A new Magna Carta? - Political and Constitutional Reform Contents


1. The United Kingdom is one of the very few democratic countries in the world without a codified constitution. Professor Robert Blackburn and Dr Andrew Blick of the Centre for Political and Constitutional Studies at King's College London state: "A distinction is drawn between a constitution as the rules determining political conduct, which the UK like any other country has, and a codified constitution, that is a single document or collection of documents within which they are contained, which the UK lacks."[1] Among other democracies, only Israel and New Zealand do not have codified constitutions.

2. The Cabinet Manual—the guide published in 2011 which sets out the procedures under which the Government operates—describes the United Kingdom's constitutional arrangements as follows: "The UK does not have a codified constitution. There is no single document that describes, establishes or regulates the structures of the state and the way in which these relate to the people. Instead, the constitutional order has evolved over time and continues to do so. It consists of various institutions, statutes, judicial decisions, principles and practices that are commonly understood as 'constitutional."[2]

3. The United Kingdom has a rich constitutional heritage. As the 800th anniversary of the agreement of Magna Carta approaches, and people celebrate a significant moment in a long constitutional history, it is also an exciting time to look forward and to discuss the United Kingdom's constitutional future. Magna Carta is widely acknowledged as the foundation of the concept of limited government, subject both to the law and to the people. Eight hundred years later, this concept is still a cornerstone of the United Kingdom's constitution.

* **PROBLEM TO SOLVE**
Quote in full, word for word, the text on the Magna Carta and the UK constitution. The data that follows has no connection to the text on the Magna Carta and the UK constitution.

Dataset rows:
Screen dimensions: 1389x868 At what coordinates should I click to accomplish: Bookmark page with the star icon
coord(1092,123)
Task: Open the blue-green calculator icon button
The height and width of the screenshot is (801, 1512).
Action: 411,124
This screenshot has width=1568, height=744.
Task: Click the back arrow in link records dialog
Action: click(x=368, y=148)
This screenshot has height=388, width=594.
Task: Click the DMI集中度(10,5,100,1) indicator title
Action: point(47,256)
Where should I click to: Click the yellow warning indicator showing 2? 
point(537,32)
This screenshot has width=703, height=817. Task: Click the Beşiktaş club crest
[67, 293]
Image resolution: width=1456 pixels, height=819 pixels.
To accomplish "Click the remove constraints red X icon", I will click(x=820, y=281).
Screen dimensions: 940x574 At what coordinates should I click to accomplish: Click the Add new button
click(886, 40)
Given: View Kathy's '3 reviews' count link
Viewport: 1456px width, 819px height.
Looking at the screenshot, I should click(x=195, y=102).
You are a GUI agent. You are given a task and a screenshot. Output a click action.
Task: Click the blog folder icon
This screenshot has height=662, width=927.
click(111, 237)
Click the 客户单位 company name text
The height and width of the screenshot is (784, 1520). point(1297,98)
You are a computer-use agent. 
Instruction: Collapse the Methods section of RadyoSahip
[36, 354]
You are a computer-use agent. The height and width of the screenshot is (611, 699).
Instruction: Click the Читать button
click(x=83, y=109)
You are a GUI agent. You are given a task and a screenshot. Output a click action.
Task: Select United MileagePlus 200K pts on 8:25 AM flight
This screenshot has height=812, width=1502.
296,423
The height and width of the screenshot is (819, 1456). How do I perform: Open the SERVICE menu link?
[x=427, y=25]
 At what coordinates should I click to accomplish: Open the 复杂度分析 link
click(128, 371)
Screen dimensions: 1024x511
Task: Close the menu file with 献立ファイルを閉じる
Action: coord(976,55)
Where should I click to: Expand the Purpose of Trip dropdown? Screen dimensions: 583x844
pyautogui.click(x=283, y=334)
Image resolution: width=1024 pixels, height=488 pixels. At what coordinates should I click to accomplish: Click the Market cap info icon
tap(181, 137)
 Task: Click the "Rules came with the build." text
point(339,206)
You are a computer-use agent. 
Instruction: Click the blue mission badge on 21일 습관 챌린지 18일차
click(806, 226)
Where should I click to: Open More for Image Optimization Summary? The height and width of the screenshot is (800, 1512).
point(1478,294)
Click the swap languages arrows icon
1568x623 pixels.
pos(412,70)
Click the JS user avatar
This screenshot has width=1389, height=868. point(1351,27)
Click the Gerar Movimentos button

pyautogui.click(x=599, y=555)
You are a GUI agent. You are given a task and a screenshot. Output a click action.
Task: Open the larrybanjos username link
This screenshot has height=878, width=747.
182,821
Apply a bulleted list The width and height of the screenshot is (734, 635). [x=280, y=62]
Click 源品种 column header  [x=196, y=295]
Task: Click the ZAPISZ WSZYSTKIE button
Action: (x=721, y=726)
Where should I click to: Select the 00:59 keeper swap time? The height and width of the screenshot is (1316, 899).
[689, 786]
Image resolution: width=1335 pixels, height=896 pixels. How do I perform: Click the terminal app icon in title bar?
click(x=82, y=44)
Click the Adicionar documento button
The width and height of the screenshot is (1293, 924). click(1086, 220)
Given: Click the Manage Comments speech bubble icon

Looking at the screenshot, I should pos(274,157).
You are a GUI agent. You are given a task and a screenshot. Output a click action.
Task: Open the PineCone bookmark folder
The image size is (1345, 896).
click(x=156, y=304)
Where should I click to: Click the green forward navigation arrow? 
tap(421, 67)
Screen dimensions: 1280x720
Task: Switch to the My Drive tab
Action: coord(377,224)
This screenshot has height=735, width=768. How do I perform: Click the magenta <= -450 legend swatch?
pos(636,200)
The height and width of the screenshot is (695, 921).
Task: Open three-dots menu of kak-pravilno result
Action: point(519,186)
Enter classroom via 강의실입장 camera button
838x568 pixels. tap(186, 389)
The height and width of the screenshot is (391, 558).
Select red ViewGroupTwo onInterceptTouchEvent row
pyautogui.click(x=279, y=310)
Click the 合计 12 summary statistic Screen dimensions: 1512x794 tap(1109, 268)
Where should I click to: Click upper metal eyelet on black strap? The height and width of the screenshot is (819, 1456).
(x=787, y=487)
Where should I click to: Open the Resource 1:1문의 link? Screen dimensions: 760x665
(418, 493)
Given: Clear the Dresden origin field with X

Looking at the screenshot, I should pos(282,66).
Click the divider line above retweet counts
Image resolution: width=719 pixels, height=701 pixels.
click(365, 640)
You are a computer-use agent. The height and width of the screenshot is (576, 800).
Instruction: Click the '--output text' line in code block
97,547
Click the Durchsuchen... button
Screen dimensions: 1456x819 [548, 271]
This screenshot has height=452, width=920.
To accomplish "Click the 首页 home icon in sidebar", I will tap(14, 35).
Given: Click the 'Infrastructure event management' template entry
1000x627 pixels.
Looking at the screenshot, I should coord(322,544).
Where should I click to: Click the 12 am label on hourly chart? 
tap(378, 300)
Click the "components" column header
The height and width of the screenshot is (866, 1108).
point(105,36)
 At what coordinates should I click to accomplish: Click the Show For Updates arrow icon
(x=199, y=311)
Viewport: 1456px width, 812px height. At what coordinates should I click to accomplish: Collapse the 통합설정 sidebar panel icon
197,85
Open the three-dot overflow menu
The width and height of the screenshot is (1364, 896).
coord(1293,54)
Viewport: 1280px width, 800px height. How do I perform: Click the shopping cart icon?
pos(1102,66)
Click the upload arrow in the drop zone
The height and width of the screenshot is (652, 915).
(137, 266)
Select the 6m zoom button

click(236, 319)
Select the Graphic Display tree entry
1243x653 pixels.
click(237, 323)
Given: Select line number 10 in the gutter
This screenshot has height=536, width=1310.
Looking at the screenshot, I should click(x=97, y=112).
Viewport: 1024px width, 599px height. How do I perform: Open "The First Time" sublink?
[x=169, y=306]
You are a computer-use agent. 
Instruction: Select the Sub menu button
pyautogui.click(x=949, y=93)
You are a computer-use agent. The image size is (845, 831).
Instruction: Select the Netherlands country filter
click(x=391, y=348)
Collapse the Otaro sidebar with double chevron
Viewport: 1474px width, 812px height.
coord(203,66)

* **SOLUTION TO THIS EXERCISE**
A new Magna Carta? - Political and Constitutional Reform Contents


1. The United Kingdom is one of the very few democratic countries in the world without a codified constitution. Professor Robert Blackburn and Dr Andrew Blick of the Centre for Political and Constitutional Studies at King's College London state: "A distinction is drawn between a constitution as the rules determining political conduct, which the UK like any other country has, and a codified constitution, that is a single document or collection of documents within which they are contained, which the UK lacks."[1] Among other democracies, only Israel and New Zealand do not have codified constitutions.

2. The Cabinet Manual—the guide published in 2011 which sets out the procedures under which the Government operates—describes the United Kingdom's constitutional arrangements as follows: "The UK does not have a codified constitution. There is no single document that describes, establishes or regulates the structures of the state and the way in which these relate to the people. Instead, the constitutional order has evolved over time and continues to do so. It consists of various institutions, statutes, judicial decisions, principles and practices that are commonly understood as 'constitutional."[2]

3. The United Kingdom has a rich constitutional heritage. As the 800th anniversary of the agreement of Magna Carta approaches, and people celebrate a significant moment in a long constitutional history, it is also an exciting time to look forward and to discuss the United Kingdom's constitutional future. Magna Carta is widely acknowledged as the foundation of the concept of limited government, subject both to the law and to the people. Eight hundred years later, this concept is still a cornerstone of the United Kingdom's constitution.